— Activity —
Copy each line of the records below that has "menu" in it.

Stored data entries

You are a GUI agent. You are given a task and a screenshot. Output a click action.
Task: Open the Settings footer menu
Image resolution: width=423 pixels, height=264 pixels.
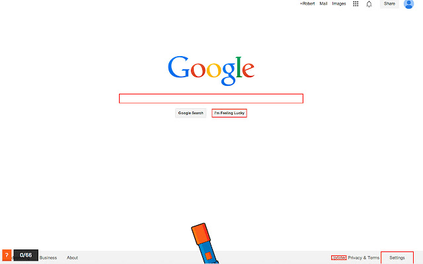pyautogui.click(x=397, y=258)
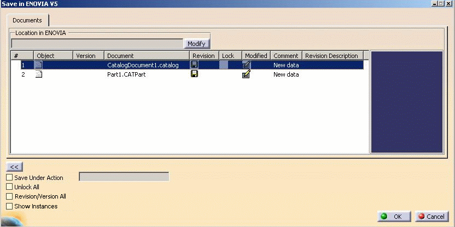Click the green icon on OK button
The height and width of the screenshot is (227, 455).
(x=384, y=217)
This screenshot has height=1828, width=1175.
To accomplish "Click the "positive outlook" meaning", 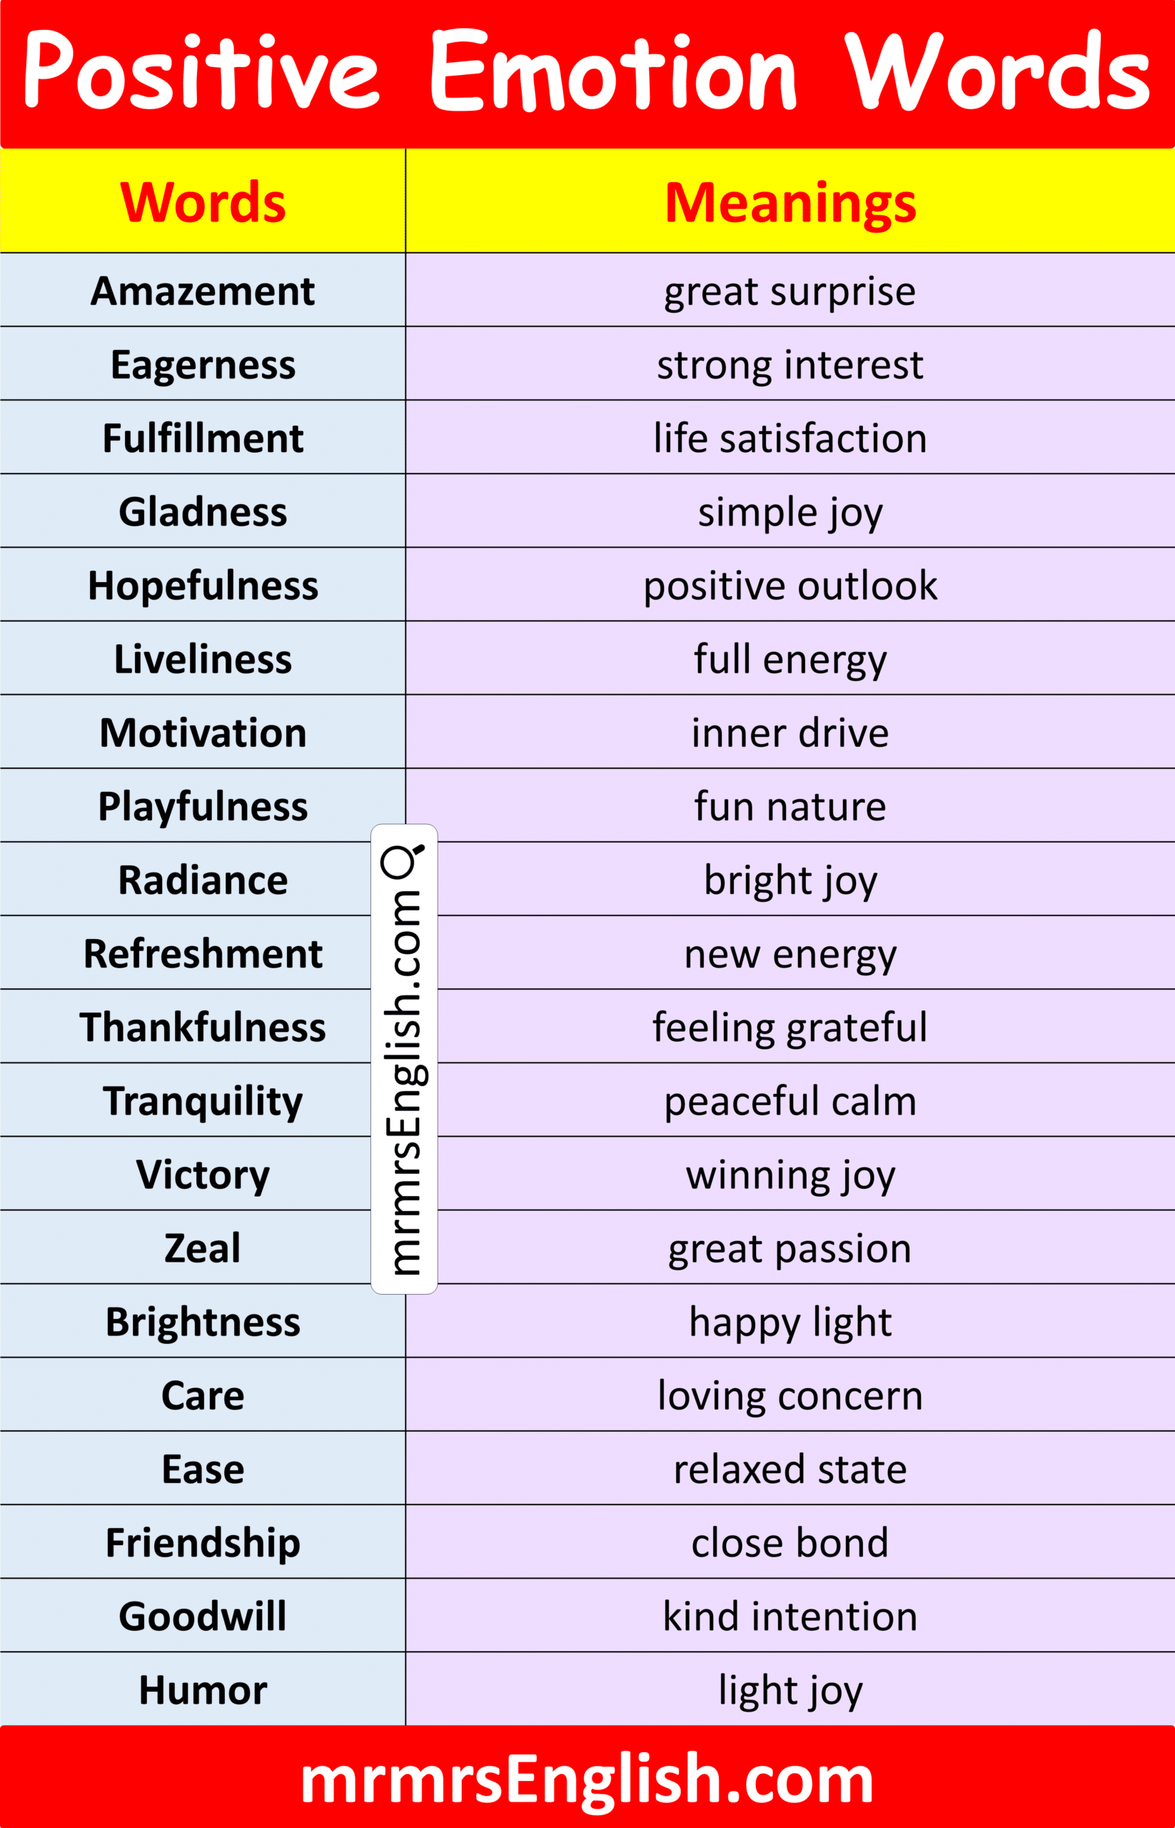I will click(790, 585).
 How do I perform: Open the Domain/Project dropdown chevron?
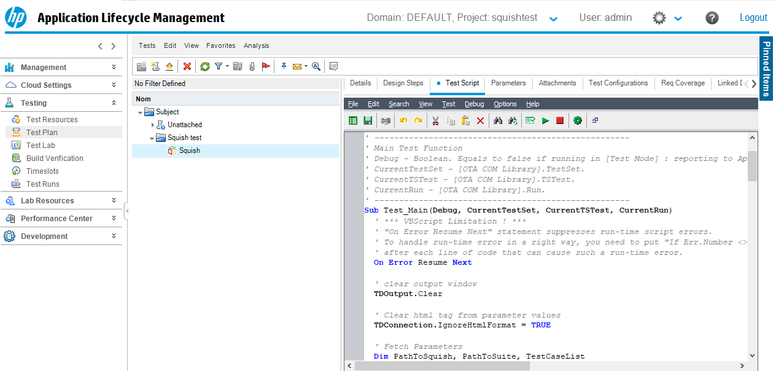553,19
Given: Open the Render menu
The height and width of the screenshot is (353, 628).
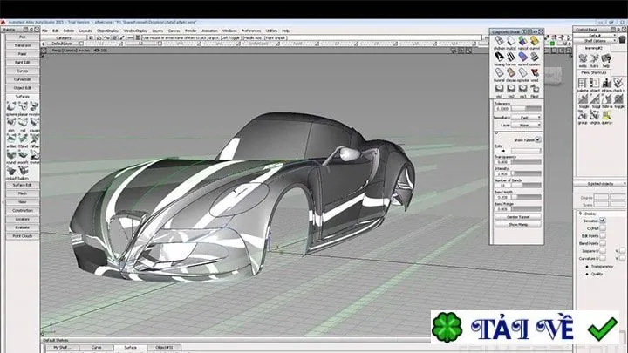Looking at the screenshot, I should point(191,31).
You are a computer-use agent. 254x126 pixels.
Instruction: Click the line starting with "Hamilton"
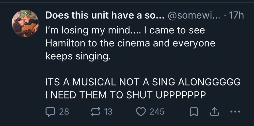click(130, 44)
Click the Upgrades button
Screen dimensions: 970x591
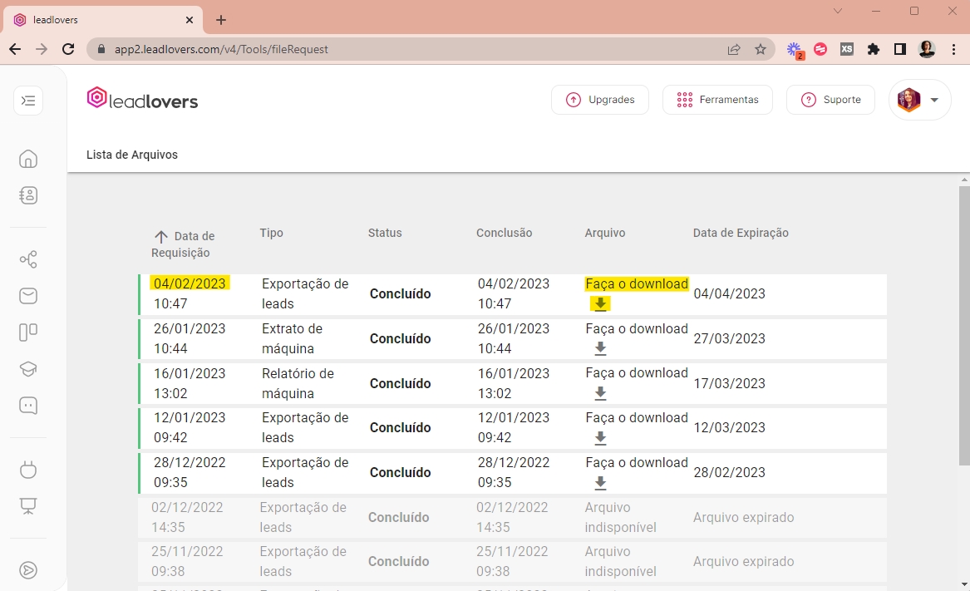[x=599, y=100]
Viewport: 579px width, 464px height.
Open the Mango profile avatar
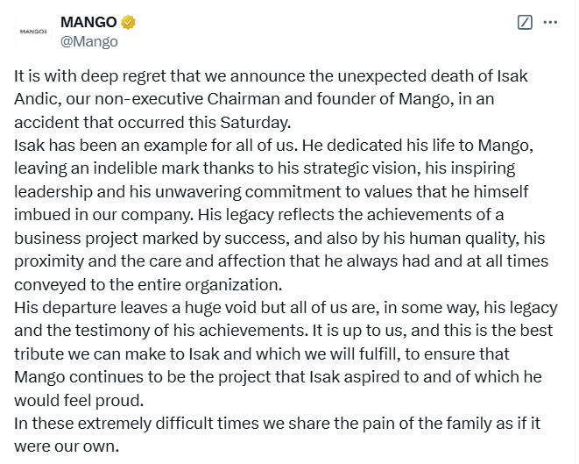point(34,32)
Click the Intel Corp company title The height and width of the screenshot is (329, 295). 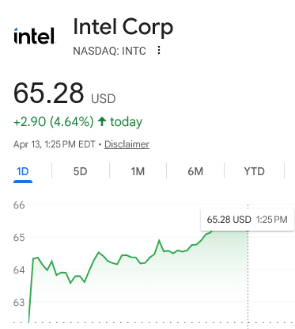[123, 27]
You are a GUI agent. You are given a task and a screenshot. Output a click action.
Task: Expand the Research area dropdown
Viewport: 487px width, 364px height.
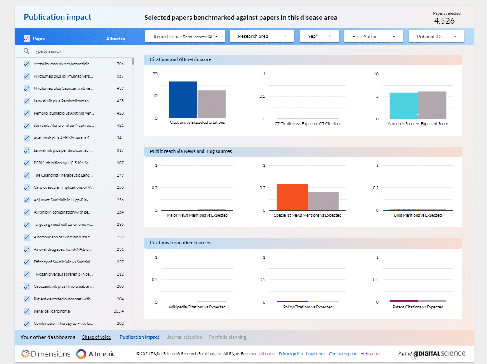click(262, 37)
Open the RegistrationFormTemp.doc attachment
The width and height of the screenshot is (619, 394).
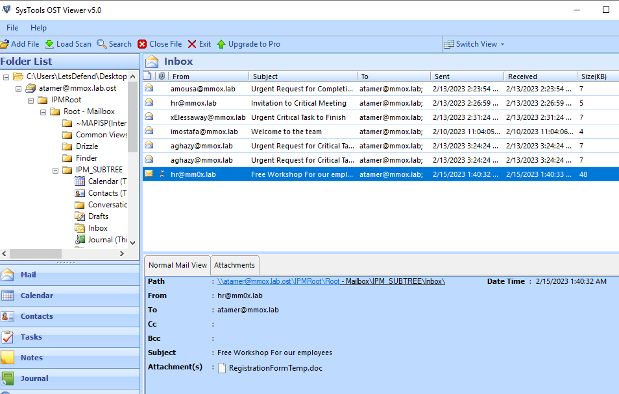(x=275, y=368)
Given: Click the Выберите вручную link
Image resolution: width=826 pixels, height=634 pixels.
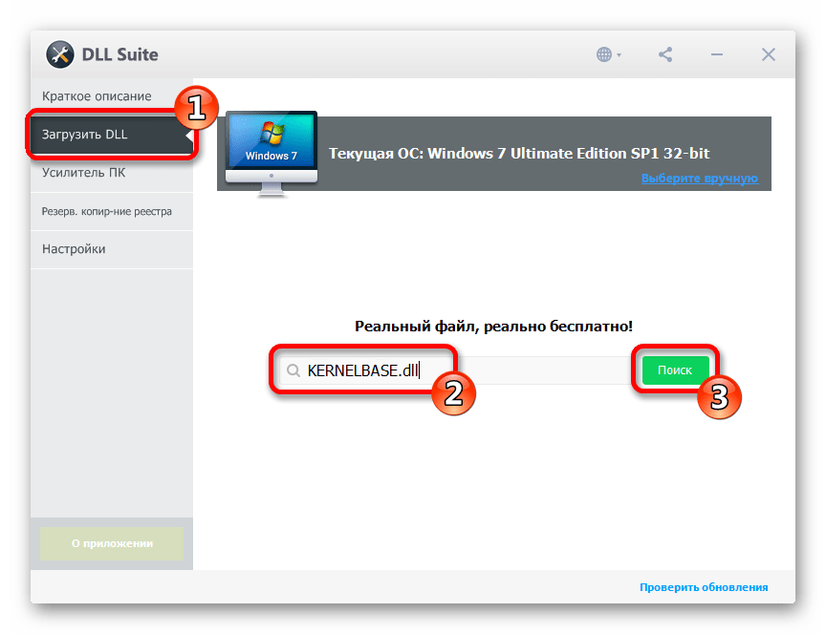Looking at the screenshot, I should coord(700,179).
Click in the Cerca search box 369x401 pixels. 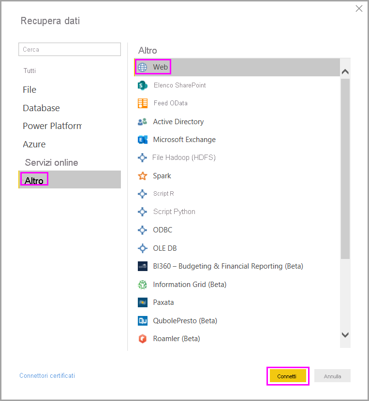pos(69,49)
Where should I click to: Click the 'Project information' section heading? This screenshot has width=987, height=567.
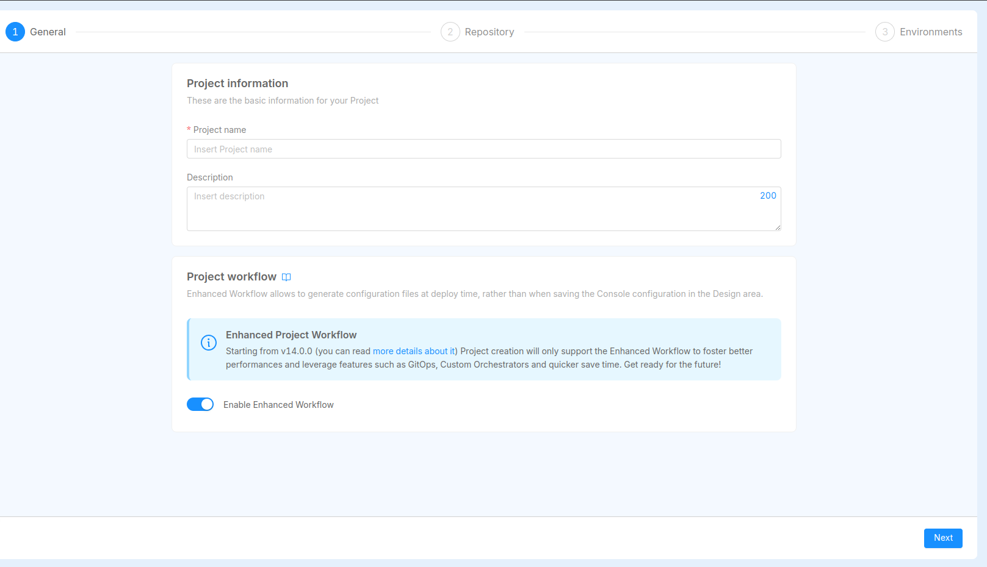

— Answer section —
Task: Open the Settings footer menu
Given: Open the Render menu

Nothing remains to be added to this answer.